This is Episode 2. A start has been made. And the start is never where it ends or even where it’s going. But we do continue a few more episodes with Poodle.
Poodle you old dog
With your foggy eyes – for you
We remain unseen.
Poodle was fortunately not a stray when she was surrendered to a senior dog rescue, Act2 pups. Of course, there are plenty of old dogs just like Poodle who are. Tragic, heartbreaking stories.
I have spent a lot of time in animal shelters. In fact my son – Rob of Rob’s Rescues – and I visited animal shelters and advocated for shelter dogs and cats every month for 10 years from 2014 through 2024.
If you want to make a difference in a dog or cat’s life but don’t have the time, energy or inclination to actually adopt one – there are plenty of opportunities to be an animal shelter volunteer. Animal shelter volunteers typically will help to socialize cats and dogs. They will take dogs for walks on shelter property. Sometimes clean cages. Any kindness shown to a shelter animal is a gift. Anyone can do it. Even those people who say – oh I could never volunteer in an animal shelter, I would want to adopt every one of the dogs. Yes, you can and no you wouldn’t.
Back to Poodle. Poodle was surrendered at an advance age to a senior dog rescue. His owner didn’t decide he was no longer wanted. Quite the contrary, his owner was devastated to lose a dog she had loved for 12 years. But the owner had to go into assisted living and the owner’s family did not want the dog.
One is tempted to think the worst of people who surrender dogs to shelters. Here is an essay I wrote some years back on the subject.
It’s tempting to leave it at that question with all the disdain and judgement it conjures up. In our ‘holier than thou’ minds we see some callous Scrooge like character gather this bundle of tired bones and drop it on the shelter doorstep, no backward glance to meet the brown eyes, somewhat clouded, that greeted him with devotion at the door the past 16 years.
It’s quite possible. It happens all the time. Legs start to buckle. Fatty old-age benign tumors develop beneath the skin. Visions of death and dying and all the anguish, vet bills, smells and troubles that goes with old age can cloud even the most steadfast pet owner’s thoughts causing him to act with a fear based mentality.
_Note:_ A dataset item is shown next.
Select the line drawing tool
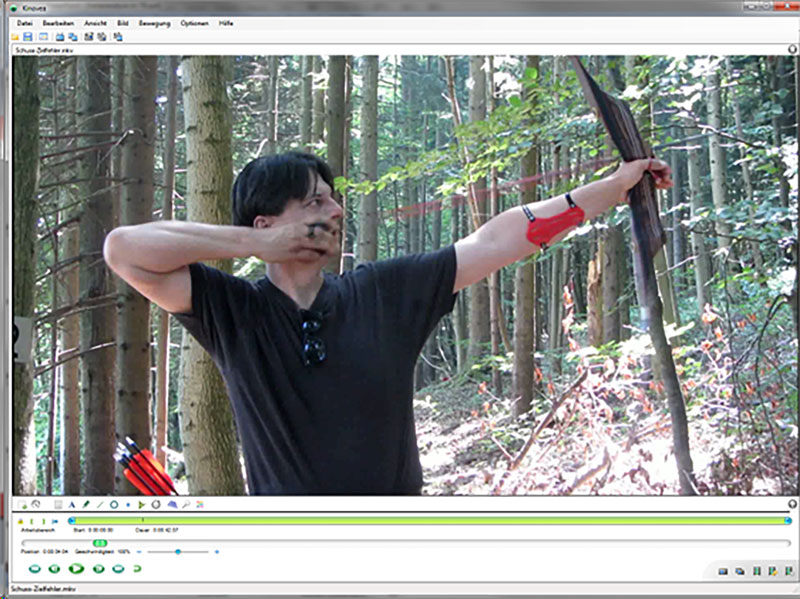 tap(100, 505)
In the end the dog is surrendered. The deed is done. Whether done with a closed heart or a broken one it doesn’t really matter. It’s also possible that the situation is just inherently tragic. The owner died. The owner went into hospice care……. A worker at the shelter told me a story this morning of a couple who spent two hours sitting on the floor of the shelter saying goodbye to their dog. The woman was very ill and would soon be hospitalized. They were staying with her parents who would not take the dog. They had tried living in their car in order to keep their dog but the woman’s medical issues made that impossible. They left the dog in the shelter as a last heart-breaking resort. A nondescript medium sized brown dog in a sea of similar misfortune. Two months later a family with three children visited the shelter and fell in love with this medium sized brown dog. This story has a happy ending. Many don’t.
The question remains, what are you going to do about it?
So a start has been made. It’s probably not very good either.
One can only hope it gets better. In life and Podcasts, I imagine.